━━━ INFORMATION GIVEN

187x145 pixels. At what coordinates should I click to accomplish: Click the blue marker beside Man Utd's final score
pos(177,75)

━━━━━━
━━━ INFORMATION GIVEN

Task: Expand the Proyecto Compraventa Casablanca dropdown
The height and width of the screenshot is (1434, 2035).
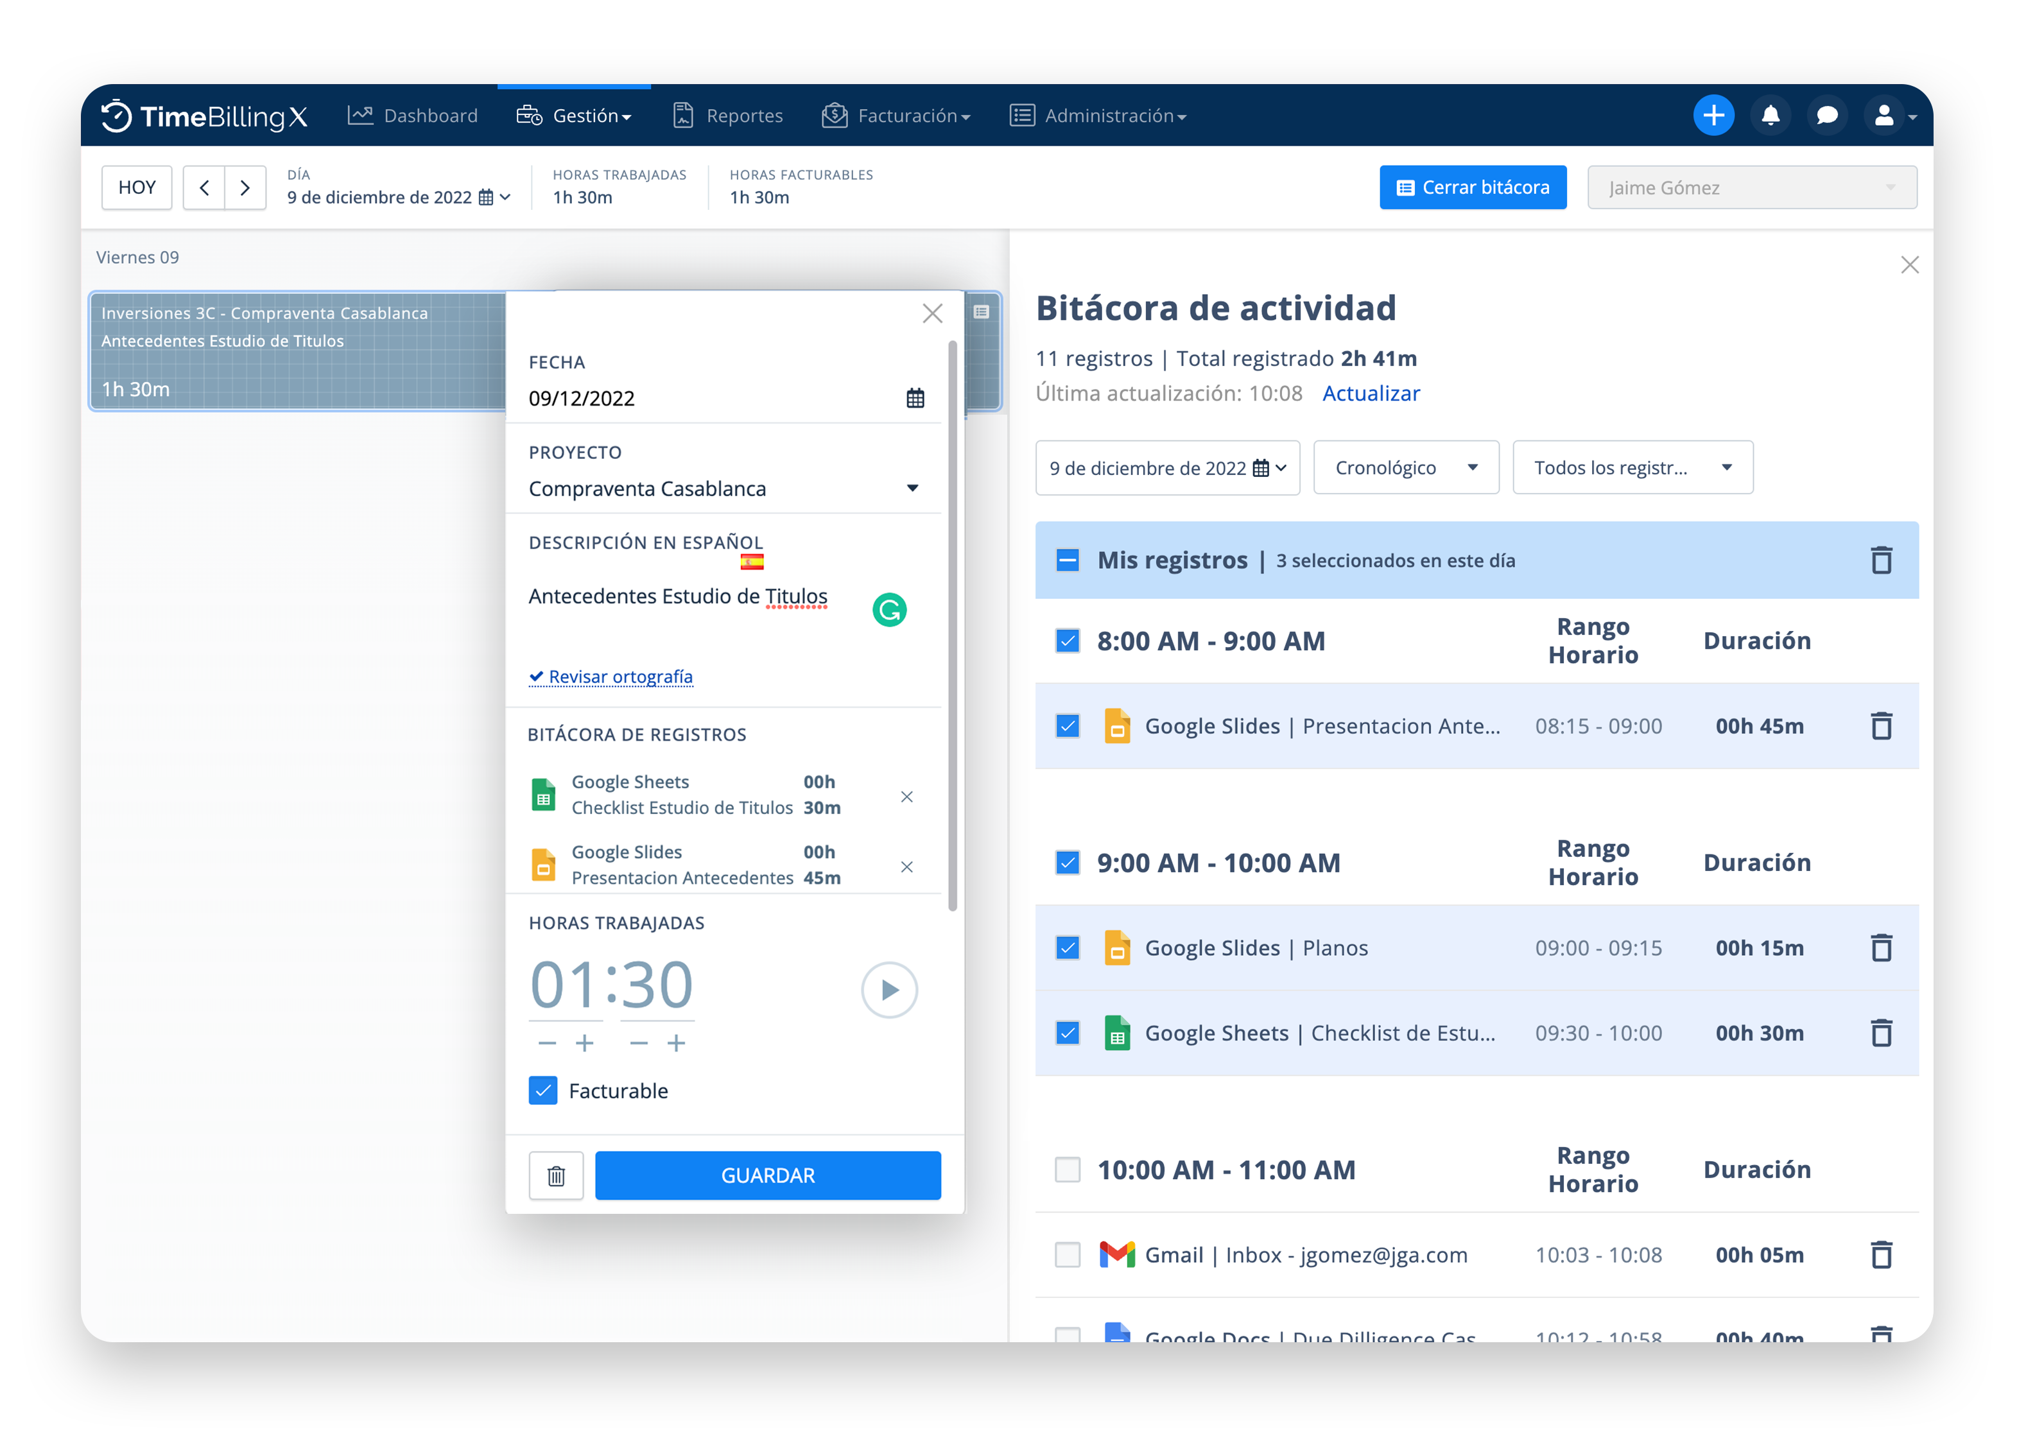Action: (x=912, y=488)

━━━━━━

Rewrite the items from the line containing "Task: Expand the" through the line containing "Action: (x=912, y=488)" as a numbered list, skipping any blank lines and leaving out the pictures.

1. Task: Expand the Proyecto Compraventa Casablanca dropdown
2. The height and width of the screenshot is (1434, 2035).
3. Action: (x=912, y=488)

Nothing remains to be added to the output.